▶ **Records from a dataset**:
• • • • • • •

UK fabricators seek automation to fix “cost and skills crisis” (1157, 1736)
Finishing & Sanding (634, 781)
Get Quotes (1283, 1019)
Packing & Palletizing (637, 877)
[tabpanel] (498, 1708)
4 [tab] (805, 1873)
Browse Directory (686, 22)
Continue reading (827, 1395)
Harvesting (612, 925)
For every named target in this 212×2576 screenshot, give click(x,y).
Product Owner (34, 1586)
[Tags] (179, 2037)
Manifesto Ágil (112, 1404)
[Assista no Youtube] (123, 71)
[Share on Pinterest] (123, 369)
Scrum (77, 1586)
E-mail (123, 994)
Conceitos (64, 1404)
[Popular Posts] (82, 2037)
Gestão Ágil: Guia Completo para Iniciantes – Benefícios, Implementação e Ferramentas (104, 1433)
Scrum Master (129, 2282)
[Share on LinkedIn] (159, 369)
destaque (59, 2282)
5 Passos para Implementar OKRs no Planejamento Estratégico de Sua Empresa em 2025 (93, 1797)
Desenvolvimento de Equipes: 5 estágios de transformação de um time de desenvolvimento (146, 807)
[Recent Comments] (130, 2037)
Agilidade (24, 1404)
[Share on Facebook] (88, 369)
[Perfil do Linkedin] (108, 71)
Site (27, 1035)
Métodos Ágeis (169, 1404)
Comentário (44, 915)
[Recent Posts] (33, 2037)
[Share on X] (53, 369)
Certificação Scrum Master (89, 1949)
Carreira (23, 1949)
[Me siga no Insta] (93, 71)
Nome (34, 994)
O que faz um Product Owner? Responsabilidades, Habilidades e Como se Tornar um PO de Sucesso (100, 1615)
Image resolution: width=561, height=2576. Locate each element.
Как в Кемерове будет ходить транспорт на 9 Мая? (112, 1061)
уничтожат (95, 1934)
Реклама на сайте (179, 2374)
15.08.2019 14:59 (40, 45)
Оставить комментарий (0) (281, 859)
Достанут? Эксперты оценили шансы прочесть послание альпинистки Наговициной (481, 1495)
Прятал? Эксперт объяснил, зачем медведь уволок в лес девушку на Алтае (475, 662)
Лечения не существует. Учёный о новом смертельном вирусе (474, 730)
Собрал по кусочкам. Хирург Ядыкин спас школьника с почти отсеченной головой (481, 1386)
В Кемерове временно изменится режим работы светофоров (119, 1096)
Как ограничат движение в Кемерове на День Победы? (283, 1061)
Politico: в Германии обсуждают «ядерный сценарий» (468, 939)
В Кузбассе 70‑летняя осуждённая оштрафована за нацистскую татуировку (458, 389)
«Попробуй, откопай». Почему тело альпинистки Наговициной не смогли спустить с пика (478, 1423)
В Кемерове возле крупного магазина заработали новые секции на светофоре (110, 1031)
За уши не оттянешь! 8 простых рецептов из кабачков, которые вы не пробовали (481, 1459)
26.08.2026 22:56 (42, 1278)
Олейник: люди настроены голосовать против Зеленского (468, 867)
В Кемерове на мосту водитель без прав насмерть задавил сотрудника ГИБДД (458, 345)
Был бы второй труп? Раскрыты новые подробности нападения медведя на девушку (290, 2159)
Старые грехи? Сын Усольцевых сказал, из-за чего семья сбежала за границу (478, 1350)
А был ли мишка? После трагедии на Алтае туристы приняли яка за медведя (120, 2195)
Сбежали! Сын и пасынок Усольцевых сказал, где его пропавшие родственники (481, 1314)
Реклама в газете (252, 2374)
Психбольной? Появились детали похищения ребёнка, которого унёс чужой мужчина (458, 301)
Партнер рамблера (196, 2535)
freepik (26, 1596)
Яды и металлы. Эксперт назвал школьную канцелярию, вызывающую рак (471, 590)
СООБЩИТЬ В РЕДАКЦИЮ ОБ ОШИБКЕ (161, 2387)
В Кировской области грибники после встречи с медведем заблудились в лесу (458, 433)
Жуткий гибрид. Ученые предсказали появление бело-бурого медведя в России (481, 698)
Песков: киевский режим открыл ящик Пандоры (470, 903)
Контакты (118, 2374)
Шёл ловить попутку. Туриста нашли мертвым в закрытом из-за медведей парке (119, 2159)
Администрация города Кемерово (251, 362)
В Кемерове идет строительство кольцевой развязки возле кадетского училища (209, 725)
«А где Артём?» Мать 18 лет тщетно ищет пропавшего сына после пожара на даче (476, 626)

• • • • • • •

▶ **WORK TASK**:
Word for word, copy out all of the data shown above.

▶ **RESPONSE TO THIS EXERCISE**:
UK fabricators seek automation to fix “cost and skills crisis” (1157, 1736)
Finishing & Sanding (634, 781)
Get Quotes (1283, 1019)
Packing & Palletizing (637, 877)
[tabpanel] (498, 1708)
4 [tab] (805, 1873)
Browse Directory (686, 22)
Continue reading (827, 1395)
Harvesting (612, 925)
For every named target in this 212×2576 screenshot, give click(x,y).
Product Owner (34, 1586)
[Tags] (179, 2037)
Manifesto Ágil (112, 1404)
[Assista no Youtube] (123, 71)
[Share on Pinterest] (123, 369)
Scrum (77, 1586)
E-mail (123, 994)
Conceitos (64, 1404)
[Popular Posts] (82, 2037)
Gestão Ágil: Guia Completo para Iniciantes – Benefícios, Implementação e Ferramentas (104, 1433)
Scrum Master (129, 2282)
[Share on LinkedIn] (159, 369)
destaque (59, 2282)
5 Passos para Implementar OKRs no Planejamento Estratégico de Sua Empresa em 2025 (93, 1797)
Desenvolvimento de Equipes: 5 estágios de transformação de um time de desenvolvimento (146, 807)
[Recent Comments] (130, 2037)
Agilidade (24, 1404)
[Share on Facebook] (88, 369)
[Perfil do Linkedin] (108, 71)
Site (27, 1035)
Métodos Ágeis (169, 1404)
Comentário (44, 915)
[Recent Posts] (33, 2037)
[Share on X] (53, 369)
Certificação Scrum Master (89, 1949)
Carreira (23, 1949)
[Me siga no Insta] (93, 71)
Nome (34, 994)
O que faz um Product Owner? Responsabilidades, Habilidades e Como se Tornar um PO de Sucesso (100, 1615)
Image resolution: width=561, height=2576. Locate each element.
Как в Кемерове будет ходить транспорт на 9 Мая? (112, 1061)
уничтожат (95, 1934)
Реклама на сайте (179, 2374)
15.08.2019 14:59 (40, 45)
Оставить комментарий (0) (281, 859)
Достанут? Эксперты оценили шансы прочесть послание альпинистки Наговициной (481, 1495)
Прятал? Эксперт объяснил, зачем медведь уволок в лес девушку на Алтае (475, 662)
Лечения не существует. Учёный о новом смертельном вирусе (474, 730)
Собрал по кусочкам. Хирург Ядыкин спас школьника с почти отсеченной головой (481, 1386)
В Кемерове временно изменится режим работы светофоров (119, 1096)
Как ограничат движение в Кемерове на День Победы? (283, 1061)
Politico: в Германии обсуждают «ядерный сценарий» (468, 939)
В Кузбассе 70‑летняя осуждённая оштрафована за нацистскую татуировку (458, 389)
«Попробуй, откопай». Почему тело альпинистки Наговициной не смогли спустить с пика (478, 1423)
В Кемерове возле крупного магазина заработали новые секции на светофоре (110, 1031)
За уши не оттянешь! 8 простых рецептов из кабачков, которые вы не пробовали (481, 1459)
26.08.2026 22:56 (42, 1278)
Олейник: люди настроены голосовать против Зеленского (468, 867)
В Кемерове на мосту водитель без прав насмерть задавил сотрудника ГИБДД (458, 345)
Был бы второй труп? Раскрыты новые подробности нападения медведя на девушку (290, 2159)
Старые грехи? Сын Усольцевых сказал, из-за чего семья сбежала за границу (478, 1350)
А был ли мишка? После трагедии на Алтае туристы приняли яка за медведя (120, 2195)
Сбежали! Сын и пасынок Усольцевых сказал, где его пропавшие родственники (481, 1314)
Реклама в газете (252, 2374)
Психбольной? Появились детали похищения ребёнка, которого унёс чужой мужчина (458, 301)
Партнер рамблера (196, 2535)
freepik (26, 1596)
Яды и металлы. Эксперт назвал школьную канцелярию, вызывающую рак (471, 590)
СООБЩИТЬ В РЕДАКЦИЮ ОБ ОШИБКЕ (161, 2387)
В Кировской области грибники после встречи с медведем заблудились в лесу (458, 433)
Жуткий гибрид. Ученые предсказали появление бело-бурого медведя в России (481, 698)
Песков: киевский режим открыл ящик Пандоры (470, 903)
Контакты (118, 2374)
Шёл ловить попутку. Туриста нашли мертвым в закрытом из-за медведей парке (119, 2159)
Администрация города Кемерово (251, 362)
В Кемерове идет строительство кольцевой развязки возле кадетского училища (209, 725)
«А где Артём?» Мать 18 лет тщетно ищет пропавшего сына после пожара на даче (476, 626)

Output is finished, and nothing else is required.